Как грамотного человека, Кательникова интересовали его предшественники в родной станице. “Письменных людей не бывало, - с грустью записал он следующую мысль, - рубежные записи писывали черкасские и верховые письменные казаки. 1723 года виден на записи, подписавшийся старинный писарь Федор Попов: он есть того попа сын, который с Волги приплыл по Дону. Но при нем и после него в получении пакетов и колодников, пересылаемых по станицам, давались от есаула деревянные рубежки по числу штук. После Попова долгое время письменных не было, а потом показался у нас письменный человек Никифор Ермолаевич Кательников”. Евлампий довольно улыбнулся, вспомнив отца...

С особым тщанием и охотой работал Евлампий Никифорович над главой “Царские слуги”. “До 1775 года, - писал он, - был такой обряд: по выступлении казаков в поход, при составлении полка, полковой командир назначался от войскового атамана, а есаулы, сотники и хорунжие выбирались в полковом кругу голосами из тех знатных людей, кои храбростию против неприятеля были известны. ...А отличные наездники славились по полкам под именем “царских слуг”, кои и полковыми старшинами быть не соглашались: они имели крыльщиков своих из охотников. На сражениях всегда отделялись на крыло и выезжали на перепалки. В памяти у наших стариков первый Захар Петрович Морковкин дел недавно умершему сотнику Исаю Герасимову. Когда Петр Великий блокировал Таганрог и во взятии его нашел препятствие, известился, что Стенька Разин мимоходом разорял его трижды. Потребовал найти из Донского войска такого казака, который наиболее с Разиным бывал в походах. Такой казак оказался Морковкин... Морковкин рассказал ему, как самовидец и участник, обо всем подробно... Государь жаловал его донским полковником (войсковым старшиною) и возложил ему на шею золотую медаль, сказавши: “Жалко, что не успели тогда из Степана Разина сделать великую государству пользу, и жалко, что он жил не в мое время”.

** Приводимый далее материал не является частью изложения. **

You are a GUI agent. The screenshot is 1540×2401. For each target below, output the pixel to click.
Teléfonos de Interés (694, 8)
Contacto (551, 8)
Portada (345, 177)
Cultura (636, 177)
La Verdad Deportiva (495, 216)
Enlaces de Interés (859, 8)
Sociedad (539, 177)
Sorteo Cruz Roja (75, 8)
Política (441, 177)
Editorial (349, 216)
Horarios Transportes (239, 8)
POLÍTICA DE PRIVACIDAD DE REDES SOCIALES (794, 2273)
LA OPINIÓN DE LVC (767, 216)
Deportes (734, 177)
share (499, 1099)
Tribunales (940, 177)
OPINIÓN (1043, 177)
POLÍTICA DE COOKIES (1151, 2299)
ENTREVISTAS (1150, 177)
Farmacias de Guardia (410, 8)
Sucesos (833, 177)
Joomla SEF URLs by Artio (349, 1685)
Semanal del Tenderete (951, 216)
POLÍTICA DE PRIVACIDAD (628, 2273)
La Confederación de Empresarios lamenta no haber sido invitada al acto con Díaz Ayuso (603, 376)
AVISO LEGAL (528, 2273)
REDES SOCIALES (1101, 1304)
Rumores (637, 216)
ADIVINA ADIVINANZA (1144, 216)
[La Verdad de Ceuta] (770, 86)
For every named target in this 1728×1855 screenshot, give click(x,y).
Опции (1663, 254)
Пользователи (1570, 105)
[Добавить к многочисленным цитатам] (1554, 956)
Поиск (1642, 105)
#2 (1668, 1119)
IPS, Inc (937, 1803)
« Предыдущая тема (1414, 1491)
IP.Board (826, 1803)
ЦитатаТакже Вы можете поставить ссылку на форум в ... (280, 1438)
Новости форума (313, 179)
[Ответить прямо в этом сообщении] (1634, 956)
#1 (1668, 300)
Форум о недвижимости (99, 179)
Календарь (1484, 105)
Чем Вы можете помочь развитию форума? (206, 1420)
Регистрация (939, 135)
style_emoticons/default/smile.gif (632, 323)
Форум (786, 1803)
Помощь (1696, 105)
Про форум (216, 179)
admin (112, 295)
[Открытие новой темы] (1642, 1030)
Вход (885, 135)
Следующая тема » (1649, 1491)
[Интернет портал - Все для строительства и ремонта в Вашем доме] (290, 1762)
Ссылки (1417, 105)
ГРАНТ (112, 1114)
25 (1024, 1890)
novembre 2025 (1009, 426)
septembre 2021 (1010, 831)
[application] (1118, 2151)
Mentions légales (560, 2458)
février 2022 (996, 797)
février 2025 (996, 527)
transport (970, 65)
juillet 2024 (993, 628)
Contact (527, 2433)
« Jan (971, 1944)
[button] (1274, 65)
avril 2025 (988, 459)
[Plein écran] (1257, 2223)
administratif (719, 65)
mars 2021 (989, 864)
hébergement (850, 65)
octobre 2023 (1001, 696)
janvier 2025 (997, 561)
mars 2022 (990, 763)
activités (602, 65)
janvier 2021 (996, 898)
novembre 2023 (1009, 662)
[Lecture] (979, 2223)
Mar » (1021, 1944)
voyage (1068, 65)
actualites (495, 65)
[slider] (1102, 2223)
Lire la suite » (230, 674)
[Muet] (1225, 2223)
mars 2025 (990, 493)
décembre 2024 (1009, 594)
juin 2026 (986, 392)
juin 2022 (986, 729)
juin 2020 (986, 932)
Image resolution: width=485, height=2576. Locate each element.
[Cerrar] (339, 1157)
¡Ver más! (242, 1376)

...Еще несколько долгих декабрьских дней и вечеров работал над своим историческим описанием Евлампий Кательников. Прекрасно зная тему, он точно и подробно описал казачью одежду восемнадцатого века: отдельную главу посвятил хлебопашеству, скотоводству, рыболовству, описал леса, луга, охотничьи угодья Верхне-Курмоярской станицы. 31 декабря 1818 года, просветленный и гордый за свершенный труд, он поставил последнюю точку в своем повествовании. Труд этот, и ныне не потерявший своего значения, как редкий источник по истории Дона восемнадцатого - начала девятнадцатого веков, был опубликован в газете “Донские войсковые ведомости” в 1860 году. Три года спустя его перепечатал журнал “Чтения в императорском обществе истории и древностей российский”. Материал кательниковского исследования был столь интересен, что в 1886 году Областной войска Донского статистический комитет издал его отдельной брошюрой. Предисловие к ней написал историк Иван Попов, отметив, что «Кательников первый из казаков коснулся в начале настоящего столетия жизни Дона с бытовой стороны, т.е. вопроса, имеющего глубокое значение». Год спустя журнал “Исторический вестник» отмечал, что эта работа Кательникова “являет большой интерес”. Ныне исследование Евлампия Кательникова является библиографической редкостью. Но всего этого в те поры не знал Евлампий Никифорович, вполне довольный свершенным трудом.

Михаил Астапенко, историк, член Союза писателей России.